You can query nodes created from Wordpress using GraphQL like the following: Note : Learn to use the GraphQL tool and Ctrl+Spacebar at http://localhost:3000/___graphiql to discover the types and properties of your GraphQL model.

Query posts

{
  allWordpressPost {
    edges {
      node {
        id
        slug
        title
        content
        excerpt
        date
        modified
      }
    }
  }
}

Query pages

{
  allWordpressPage {
    edges {
      node {
        id
        title
        content
        excerpt
        date
        modified
        slug
        status
      }
    }
  }
}

Same thing for other type of entity (tag, media, categories, ...).

Query any other entity

In the following example, ${Manufacturer} will be replaced by the endpoint prefix and ${Endpoint} by the name of the endpoint.

To know what's what, check the URL of the endpoint.

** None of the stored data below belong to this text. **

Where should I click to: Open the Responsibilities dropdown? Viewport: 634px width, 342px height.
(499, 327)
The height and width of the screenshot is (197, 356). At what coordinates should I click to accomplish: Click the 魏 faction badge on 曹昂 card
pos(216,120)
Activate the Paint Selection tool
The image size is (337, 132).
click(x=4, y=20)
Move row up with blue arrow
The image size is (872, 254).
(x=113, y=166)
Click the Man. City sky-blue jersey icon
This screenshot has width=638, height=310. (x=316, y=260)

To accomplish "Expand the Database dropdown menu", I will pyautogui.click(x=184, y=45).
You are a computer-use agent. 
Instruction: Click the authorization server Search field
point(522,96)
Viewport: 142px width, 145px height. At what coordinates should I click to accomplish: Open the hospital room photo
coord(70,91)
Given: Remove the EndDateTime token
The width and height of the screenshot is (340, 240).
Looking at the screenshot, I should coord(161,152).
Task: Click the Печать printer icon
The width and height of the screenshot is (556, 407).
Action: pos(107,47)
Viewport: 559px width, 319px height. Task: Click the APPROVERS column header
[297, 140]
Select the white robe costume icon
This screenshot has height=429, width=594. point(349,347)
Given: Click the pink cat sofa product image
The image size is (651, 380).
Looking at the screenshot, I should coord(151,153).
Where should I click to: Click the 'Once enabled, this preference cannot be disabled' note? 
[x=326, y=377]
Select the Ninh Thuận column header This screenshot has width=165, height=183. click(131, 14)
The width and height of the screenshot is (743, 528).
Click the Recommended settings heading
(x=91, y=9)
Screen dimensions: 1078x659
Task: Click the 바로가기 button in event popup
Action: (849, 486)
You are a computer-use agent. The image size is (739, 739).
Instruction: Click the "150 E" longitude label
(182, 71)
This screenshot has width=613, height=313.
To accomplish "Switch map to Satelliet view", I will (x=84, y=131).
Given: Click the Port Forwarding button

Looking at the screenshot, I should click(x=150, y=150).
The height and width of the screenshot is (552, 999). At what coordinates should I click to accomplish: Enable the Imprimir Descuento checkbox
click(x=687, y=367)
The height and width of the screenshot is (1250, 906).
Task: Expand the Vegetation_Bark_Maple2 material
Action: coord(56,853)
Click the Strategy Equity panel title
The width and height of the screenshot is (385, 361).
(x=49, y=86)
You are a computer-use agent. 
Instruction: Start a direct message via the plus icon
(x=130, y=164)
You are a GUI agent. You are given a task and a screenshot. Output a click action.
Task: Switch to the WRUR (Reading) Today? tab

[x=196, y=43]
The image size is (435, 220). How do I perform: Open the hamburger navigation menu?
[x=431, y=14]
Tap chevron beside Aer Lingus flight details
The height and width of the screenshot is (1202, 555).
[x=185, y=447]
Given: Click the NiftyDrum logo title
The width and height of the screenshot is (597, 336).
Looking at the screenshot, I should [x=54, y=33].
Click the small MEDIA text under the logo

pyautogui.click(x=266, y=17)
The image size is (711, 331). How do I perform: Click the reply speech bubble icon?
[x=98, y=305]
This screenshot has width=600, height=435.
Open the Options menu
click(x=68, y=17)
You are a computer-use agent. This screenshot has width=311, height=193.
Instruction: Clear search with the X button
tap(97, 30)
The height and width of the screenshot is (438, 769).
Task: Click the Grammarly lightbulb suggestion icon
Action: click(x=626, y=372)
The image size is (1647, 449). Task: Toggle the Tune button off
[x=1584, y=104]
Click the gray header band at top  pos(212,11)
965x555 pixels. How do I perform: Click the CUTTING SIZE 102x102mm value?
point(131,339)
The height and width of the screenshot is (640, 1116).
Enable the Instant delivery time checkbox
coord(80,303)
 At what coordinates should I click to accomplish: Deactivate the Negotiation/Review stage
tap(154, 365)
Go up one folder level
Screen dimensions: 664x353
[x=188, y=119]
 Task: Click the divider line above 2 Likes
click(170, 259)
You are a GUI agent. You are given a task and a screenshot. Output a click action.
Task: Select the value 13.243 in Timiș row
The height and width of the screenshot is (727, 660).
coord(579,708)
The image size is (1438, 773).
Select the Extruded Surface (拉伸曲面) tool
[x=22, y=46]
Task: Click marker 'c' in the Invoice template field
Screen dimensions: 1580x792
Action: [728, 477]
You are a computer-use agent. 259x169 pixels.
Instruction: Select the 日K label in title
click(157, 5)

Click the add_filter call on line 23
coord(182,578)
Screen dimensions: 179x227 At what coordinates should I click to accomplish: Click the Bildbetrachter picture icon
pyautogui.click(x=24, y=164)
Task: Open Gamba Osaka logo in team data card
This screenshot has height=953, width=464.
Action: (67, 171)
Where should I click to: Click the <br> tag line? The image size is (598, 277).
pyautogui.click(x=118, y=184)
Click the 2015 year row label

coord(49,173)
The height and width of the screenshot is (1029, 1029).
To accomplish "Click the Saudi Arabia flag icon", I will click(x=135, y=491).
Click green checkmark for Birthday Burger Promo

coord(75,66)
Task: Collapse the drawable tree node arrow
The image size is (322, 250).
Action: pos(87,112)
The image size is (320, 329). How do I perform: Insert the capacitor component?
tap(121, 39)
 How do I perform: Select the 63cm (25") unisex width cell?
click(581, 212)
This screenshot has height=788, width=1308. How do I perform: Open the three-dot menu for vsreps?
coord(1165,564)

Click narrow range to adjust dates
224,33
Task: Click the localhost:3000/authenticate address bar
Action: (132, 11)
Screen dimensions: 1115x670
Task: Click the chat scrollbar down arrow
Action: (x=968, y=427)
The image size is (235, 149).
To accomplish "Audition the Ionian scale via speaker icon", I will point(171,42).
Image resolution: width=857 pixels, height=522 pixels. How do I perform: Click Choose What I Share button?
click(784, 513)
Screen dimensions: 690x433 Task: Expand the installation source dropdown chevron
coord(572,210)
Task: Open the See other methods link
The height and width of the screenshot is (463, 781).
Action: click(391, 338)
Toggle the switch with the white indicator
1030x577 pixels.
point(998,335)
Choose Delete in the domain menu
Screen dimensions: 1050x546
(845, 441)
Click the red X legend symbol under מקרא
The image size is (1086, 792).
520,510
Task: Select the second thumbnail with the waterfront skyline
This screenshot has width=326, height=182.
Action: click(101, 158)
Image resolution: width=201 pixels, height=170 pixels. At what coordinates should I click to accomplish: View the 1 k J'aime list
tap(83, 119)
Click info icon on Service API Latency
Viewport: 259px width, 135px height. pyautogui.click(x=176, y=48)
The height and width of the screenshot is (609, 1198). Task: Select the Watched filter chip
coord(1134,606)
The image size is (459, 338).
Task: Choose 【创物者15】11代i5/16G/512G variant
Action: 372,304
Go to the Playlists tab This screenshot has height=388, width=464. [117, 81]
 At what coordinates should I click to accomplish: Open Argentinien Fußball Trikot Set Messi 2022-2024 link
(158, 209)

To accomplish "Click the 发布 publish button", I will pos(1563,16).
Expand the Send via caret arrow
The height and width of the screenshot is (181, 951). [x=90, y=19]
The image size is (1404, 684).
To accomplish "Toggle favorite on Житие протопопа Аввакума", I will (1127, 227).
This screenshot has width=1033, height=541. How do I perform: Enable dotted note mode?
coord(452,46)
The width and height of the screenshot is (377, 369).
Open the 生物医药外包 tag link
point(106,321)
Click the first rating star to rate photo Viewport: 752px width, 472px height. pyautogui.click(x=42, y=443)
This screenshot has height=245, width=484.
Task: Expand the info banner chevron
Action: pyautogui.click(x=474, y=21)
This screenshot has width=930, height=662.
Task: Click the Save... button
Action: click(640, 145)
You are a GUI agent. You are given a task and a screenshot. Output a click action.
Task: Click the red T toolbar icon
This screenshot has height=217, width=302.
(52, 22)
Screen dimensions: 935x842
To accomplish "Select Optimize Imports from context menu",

You can set verboseOutput: true in order to get more information of what's executed by the source plugin behind the scene.

For example the following URL: http://my-blog.wordpress.com/wp-json/acf/v2/options

  • Manufacturer : acf
  • Endpoint : options
  • Final GraphQL Type : AllWordpressAcfOptions

For example the following URL: http://my-blog.wordpress.com/wp-api-menus/v2/menu-locations

  • Manufacturer : wpapimenus
  • Endpoint : menulocations
  • Final GraphQL Type : AllWordpressWpApiMenusMenuLocations
{
  allWordpress${Manufacturer}${Endpoint} {
    edges {
      node {
        id
       type
        // Put your fields here
      }
    }
  }
}

Query ACF Options

Whether you are using V2 or V3 of ACF to REST, the query below will return options as the default ACF Options page data.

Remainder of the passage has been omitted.